Warm weather aside, you can sense summer beginning to lose its grip just as it does almost every year at this time. The Rufous Hummingbirds rely more on flower petals than plastic feeders now, and as the plants fade away so too will the amazing little birds. We haven’t heard a Western Tanager in a while, although they’ve dipped in the bird baths a time or two. The Goldfinch kept the yard bright again, but they, too, are dispersing. Black-headed Grosbeaks were abundant and, judging from the many young birds around, will be again next year.

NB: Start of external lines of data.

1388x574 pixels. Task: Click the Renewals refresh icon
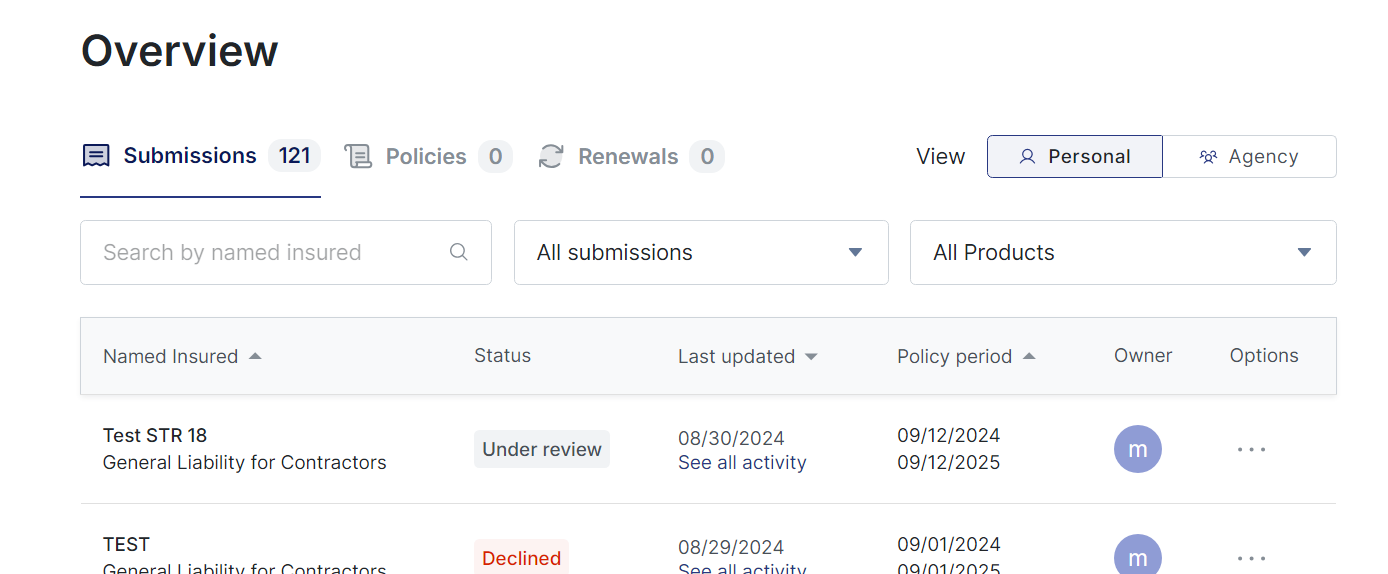tap(551, 156)
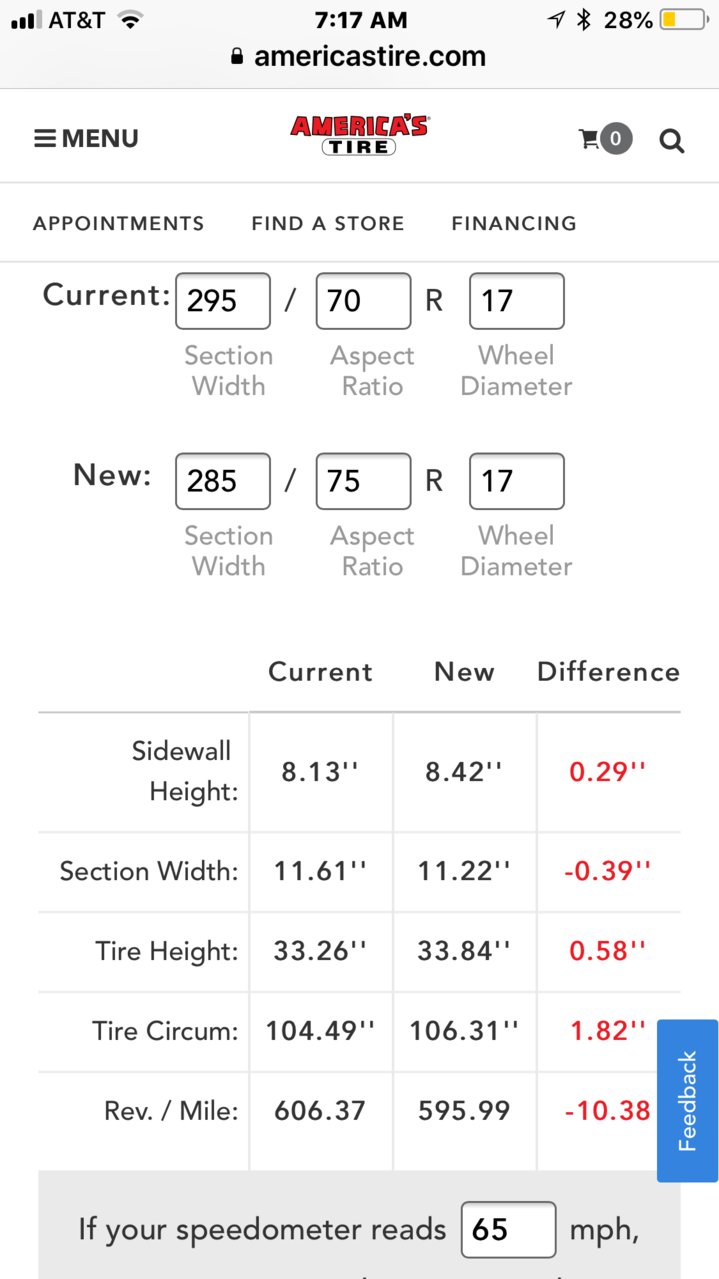
Task: Open the Find a Store nav item
Action: tap(328, 223)
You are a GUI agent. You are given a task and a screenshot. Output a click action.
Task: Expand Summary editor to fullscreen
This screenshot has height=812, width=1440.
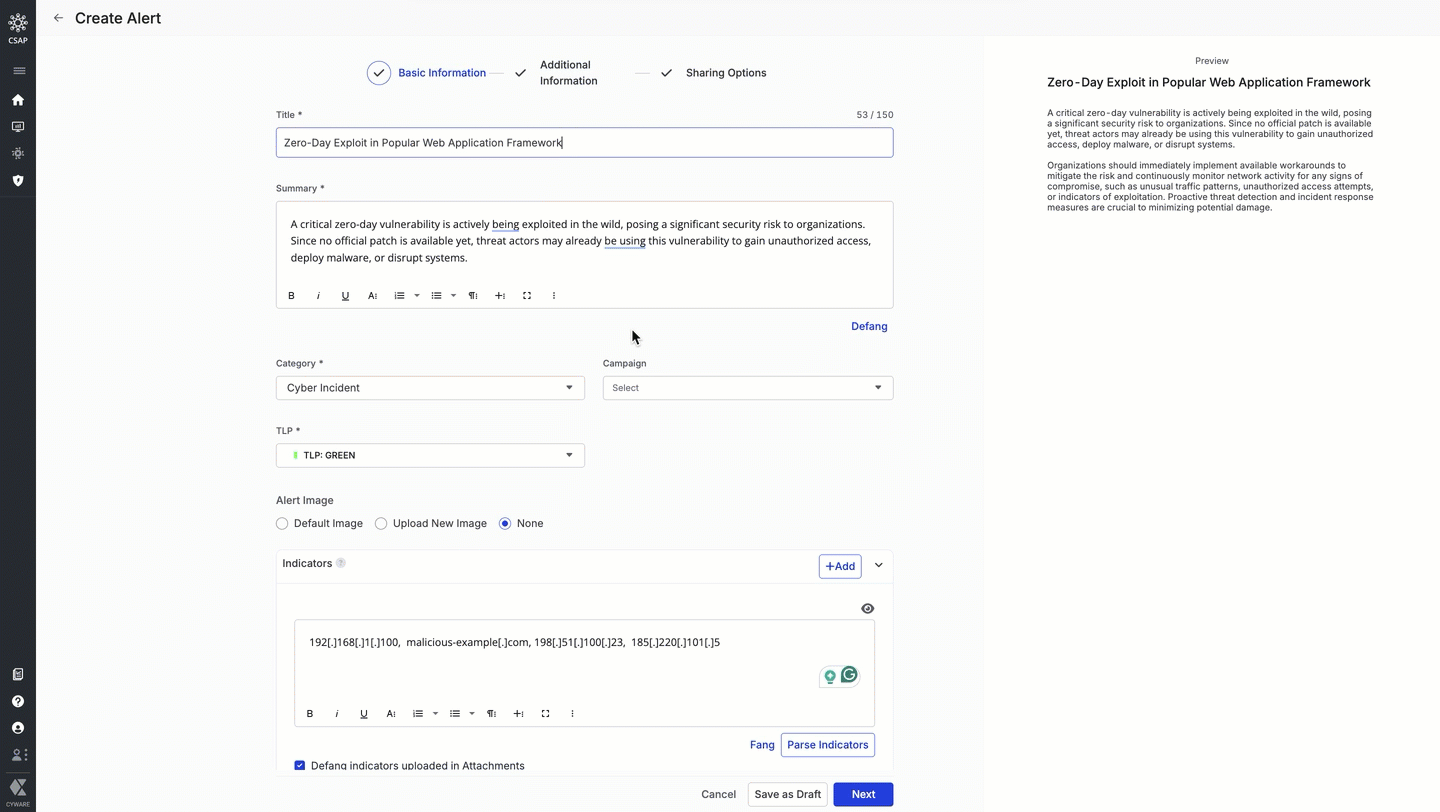click(527, 296)
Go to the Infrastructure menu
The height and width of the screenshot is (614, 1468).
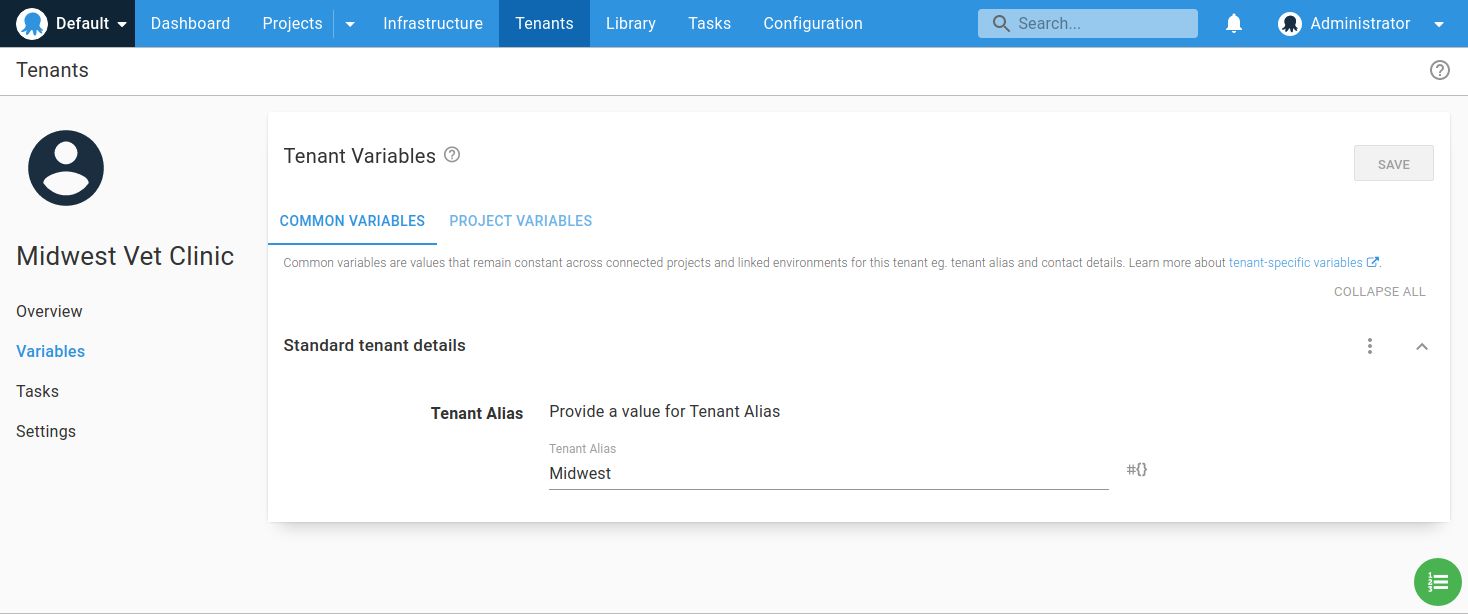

On the flip side, we were disappointed at the total absence of Evening Grosbeaks to our feeders, the first year we haven’t seen them. We also missed the Pine Siskin, which is related to the Evenings. Coincidence? We actually felt sorry for the male House Wren: he was industrious in his building and enthusiastic in song, but didn’t attract a single female while he was here. We had five busy nests near the house last year.
I’ll remember one bird in particular from 2006, a young Steller’s Jay that we helped put back into the wild. He’d been nursed to health at a local wildlife rehabilitation center, and because we’d brought injured birds there before they felt we’d make a good go-between for his flight back to the real world. When we opened the basket he flew straight up into a fir tree, took a quick look around, and kept going. The perfect goodbye. And good memories to tide us over until next March, when the hummingbirds return and the cycle we know starts anew.